Because we're looking at strings right now, let's take a look at some string methods that you can use to manipulate the string in question.

How to use a Method

You use a method by indicating the object being used, a period (.), and the method name followed by a pair of parentheses. Depending on the method you're using, there may be arguments that you'll need to include in the parentheses.

Example: "Mississippi".count("s") uses the string method "count" to count the number of "s"s in the string "Mississippi" and gives us a value of 4.

Here are some other string methods that you may find useful at some point.
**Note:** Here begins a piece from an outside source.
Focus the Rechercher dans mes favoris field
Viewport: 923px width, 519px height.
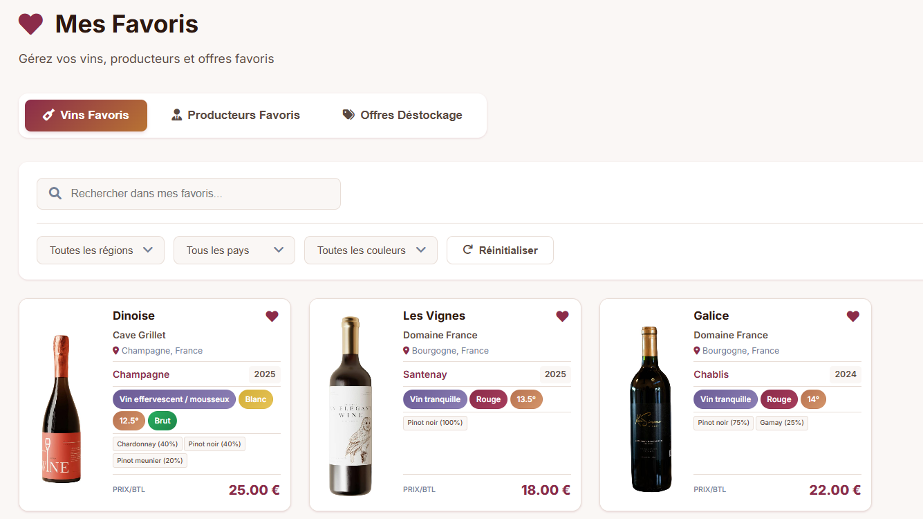tap(201, 194)
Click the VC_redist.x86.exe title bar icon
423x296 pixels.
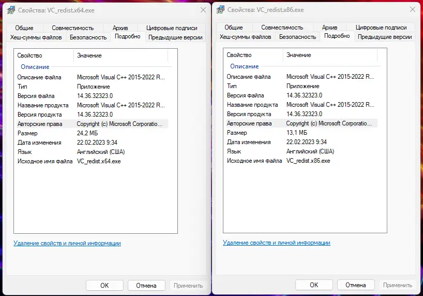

Predict what will be produced by each of the following statements, and try them out in the Python interpreter to get some familiarity with them.

>>> name = "jules verne"
>>> print(name.capitalize())
>>> print(name.title())
>>> print("DON'T SHOUT!".lower())
>>> print(name.upper())
>>> print(name.replace("jules","phileas"))
>>> print(name.split()) # splits into a list # default separator is a space " "
>>> print("Wow. That's cool. Right?".split("."))
>>> print(name.find("verne"))
>>> print(name.count("e"))
>>> print(" ".join(["i","love","you"])) # Joins a list # of items into a string # separated by " "

3.2.2. Practical Use of String Methods

Let's take a look at one quick use of one of the string methods that we might be able to use right away.

In writing programs, you'll have occasion to ask the user to respond to a "yes or no" question. What's one way that we can check their response?

keep_going = input("Would you like to play again? (Yes/No)") if keep_going == "Yes": ...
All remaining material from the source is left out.